## INSTRUCTIONS TO FOLLOW
Only one stretch of the data below should be repeated: the lines from the line containing "Instruction: Click the SEVERITY label cell" through the line containing "You are a computer-use agent. The image", inclusive, exactly as they are.

## EXERCISE DATA
◆ ◆ ◆

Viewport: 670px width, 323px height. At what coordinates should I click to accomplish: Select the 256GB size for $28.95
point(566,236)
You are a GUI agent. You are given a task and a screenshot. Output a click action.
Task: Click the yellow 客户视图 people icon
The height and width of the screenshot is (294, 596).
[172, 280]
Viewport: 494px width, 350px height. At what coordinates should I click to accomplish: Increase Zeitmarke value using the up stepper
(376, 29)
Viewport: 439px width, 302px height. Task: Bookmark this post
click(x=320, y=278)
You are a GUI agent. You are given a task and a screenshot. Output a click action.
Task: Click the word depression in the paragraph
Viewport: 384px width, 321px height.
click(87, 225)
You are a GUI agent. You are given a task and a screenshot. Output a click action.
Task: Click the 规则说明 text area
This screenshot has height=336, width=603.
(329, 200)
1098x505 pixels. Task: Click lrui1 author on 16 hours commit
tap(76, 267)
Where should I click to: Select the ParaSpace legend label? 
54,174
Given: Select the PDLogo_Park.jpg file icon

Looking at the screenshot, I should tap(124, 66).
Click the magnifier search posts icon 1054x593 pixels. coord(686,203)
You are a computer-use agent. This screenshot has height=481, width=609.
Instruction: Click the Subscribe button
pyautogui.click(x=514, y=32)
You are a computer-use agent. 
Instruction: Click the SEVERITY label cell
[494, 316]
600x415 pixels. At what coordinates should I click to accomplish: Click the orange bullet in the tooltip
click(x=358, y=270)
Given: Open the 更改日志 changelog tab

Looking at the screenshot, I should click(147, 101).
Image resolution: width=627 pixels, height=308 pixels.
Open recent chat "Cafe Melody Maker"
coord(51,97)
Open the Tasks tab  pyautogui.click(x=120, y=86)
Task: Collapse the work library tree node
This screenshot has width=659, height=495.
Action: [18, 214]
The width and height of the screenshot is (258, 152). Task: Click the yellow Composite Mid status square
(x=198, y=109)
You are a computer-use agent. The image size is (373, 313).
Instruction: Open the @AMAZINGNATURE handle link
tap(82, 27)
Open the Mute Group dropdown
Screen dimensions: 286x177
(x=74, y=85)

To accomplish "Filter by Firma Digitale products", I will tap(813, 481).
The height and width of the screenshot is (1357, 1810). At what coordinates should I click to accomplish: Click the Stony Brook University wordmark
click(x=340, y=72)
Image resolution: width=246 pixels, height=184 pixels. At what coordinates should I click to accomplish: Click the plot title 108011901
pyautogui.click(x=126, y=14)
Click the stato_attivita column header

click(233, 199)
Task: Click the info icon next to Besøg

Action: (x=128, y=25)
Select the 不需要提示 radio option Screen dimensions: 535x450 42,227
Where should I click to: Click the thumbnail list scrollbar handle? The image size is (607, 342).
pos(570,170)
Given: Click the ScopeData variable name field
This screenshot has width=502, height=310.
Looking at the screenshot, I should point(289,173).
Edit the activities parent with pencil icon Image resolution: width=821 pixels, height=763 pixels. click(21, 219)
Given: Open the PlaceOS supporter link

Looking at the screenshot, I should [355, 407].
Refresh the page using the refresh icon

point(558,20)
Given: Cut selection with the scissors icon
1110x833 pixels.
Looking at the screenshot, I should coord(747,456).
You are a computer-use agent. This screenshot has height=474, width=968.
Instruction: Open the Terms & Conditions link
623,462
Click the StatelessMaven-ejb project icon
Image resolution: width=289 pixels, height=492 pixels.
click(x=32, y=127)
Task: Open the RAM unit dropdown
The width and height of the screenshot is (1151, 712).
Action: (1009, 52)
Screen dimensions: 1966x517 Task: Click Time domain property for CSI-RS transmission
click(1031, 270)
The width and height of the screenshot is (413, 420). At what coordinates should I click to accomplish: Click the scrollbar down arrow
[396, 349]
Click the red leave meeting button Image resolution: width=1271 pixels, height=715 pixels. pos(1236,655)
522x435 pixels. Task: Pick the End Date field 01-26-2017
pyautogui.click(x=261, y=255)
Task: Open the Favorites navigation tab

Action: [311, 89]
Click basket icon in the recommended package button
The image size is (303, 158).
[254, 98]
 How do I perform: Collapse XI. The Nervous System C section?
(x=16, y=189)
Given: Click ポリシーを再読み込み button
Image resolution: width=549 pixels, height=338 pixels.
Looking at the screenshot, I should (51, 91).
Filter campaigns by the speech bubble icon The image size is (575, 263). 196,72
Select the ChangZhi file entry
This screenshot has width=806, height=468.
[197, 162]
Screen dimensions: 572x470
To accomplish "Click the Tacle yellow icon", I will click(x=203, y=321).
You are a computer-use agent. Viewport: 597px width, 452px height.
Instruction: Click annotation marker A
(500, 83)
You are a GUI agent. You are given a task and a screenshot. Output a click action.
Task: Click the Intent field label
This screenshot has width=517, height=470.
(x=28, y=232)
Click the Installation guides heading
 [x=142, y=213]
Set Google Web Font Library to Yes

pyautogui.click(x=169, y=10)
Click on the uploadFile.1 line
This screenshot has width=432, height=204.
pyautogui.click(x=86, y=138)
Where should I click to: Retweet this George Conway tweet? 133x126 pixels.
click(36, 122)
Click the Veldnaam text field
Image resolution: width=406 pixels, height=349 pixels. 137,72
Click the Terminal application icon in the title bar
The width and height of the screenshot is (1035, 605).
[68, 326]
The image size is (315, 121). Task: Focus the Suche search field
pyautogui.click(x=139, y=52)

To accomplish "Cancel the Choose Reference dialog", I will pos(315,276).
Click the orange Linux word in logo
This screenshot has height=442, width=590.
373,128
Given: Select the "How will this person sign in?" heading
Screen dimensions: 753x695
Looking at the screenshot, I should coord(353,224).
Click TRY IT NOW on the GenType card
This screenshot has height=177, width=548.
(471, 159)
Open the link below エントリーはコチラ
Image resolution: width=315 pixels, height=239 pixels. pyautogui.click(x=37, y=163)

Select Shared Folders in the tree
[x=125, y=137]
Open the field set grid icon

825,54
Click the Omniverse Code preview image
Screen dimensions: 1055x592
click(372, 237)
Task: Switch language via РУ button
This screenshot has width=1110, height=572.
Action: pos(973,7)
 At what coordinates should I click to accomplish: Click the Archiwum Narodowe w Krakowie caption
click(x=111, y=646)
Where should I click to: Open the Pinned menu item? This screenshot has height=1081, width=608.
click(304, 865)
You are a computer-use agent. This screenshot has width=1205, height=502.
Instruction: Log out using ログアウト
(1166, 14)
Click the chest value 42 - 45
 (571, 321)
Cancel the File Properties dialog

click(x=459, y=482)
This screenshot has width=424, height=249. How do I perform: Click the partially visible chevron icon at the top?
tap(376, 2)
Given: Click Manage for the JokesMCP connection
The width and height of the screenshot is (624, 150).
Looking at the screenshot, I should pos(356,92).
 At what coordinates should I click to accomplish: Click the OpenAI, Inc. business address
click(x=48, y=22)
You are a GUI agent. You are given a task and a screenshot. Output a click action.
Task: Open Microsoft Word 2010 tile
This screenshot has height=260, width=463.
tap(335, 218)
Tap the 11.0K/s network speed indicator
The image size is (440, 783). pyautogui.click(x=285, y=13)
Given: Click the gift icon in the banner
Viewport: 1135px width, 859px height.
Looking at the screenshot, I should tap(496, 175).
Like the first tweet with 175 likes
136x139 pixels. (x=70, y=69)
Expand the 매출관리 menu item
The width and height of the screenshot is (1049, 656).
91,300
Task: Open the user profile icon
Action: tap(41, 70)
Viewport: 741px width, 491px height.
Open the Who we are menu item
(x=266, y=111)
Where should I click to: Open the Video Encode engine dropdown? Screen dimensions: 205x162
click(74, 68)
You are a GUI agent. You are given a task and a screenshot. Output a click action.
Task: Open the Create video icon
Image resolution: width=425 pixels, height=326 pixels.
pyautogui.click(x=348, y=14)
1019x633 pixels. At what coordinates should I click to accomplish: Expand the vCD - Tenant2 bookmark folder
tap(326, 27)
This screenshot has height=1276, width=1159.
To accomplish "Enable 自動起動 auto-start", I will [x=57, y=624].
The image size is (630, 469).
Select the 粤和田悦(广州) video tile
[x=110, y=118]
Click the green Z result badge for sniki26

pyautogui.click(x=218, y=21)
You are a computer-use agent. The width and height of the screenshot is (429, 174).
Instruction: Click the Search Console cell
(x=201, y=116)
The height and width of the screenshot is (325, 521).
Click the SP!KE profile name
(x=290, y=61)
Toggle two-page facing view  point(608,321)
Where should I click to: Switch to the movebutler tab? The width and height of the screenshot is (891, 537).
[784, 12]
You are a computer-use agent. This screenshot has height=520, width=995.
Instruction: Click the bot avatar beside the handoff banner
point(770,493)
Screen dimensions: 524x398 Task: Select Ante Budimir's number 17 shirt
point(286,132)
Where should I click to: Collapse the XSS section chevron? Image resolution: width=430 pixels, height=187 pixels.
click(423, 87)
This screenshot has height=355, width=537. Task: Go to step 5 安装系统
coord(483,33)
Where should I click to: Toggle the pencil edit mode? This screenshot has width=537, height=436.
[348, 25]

◆ ◆ ◆

## REPLY
Instruction: Click the SEVERITY label cell
[494, 316]
600x415 pixels. At what coordinates should I click to accomplish: Click the orange bullet in the tooltip
click(x=358, y=270)
Given: Open the 更改日志 changelog tab

Looking at the screenshot, I should click(147, 101).
Image resolution: width=627 pixels, height=308 pixels.
Open recent chat "Cafe Melody Maker"
coord(51,97)
Open the Tasks tab  pyautogui.click(x=120, y=86)
Task: Collapse the work library tree node
This screenshot has width=659, height=495.
Action: [18, 214]
The width and height of the screenshot is (258, 152). Task: Click the yellow Composite Mid status square
(x=198, y=109)
You are a computer-use agent. The image size is (373, 313).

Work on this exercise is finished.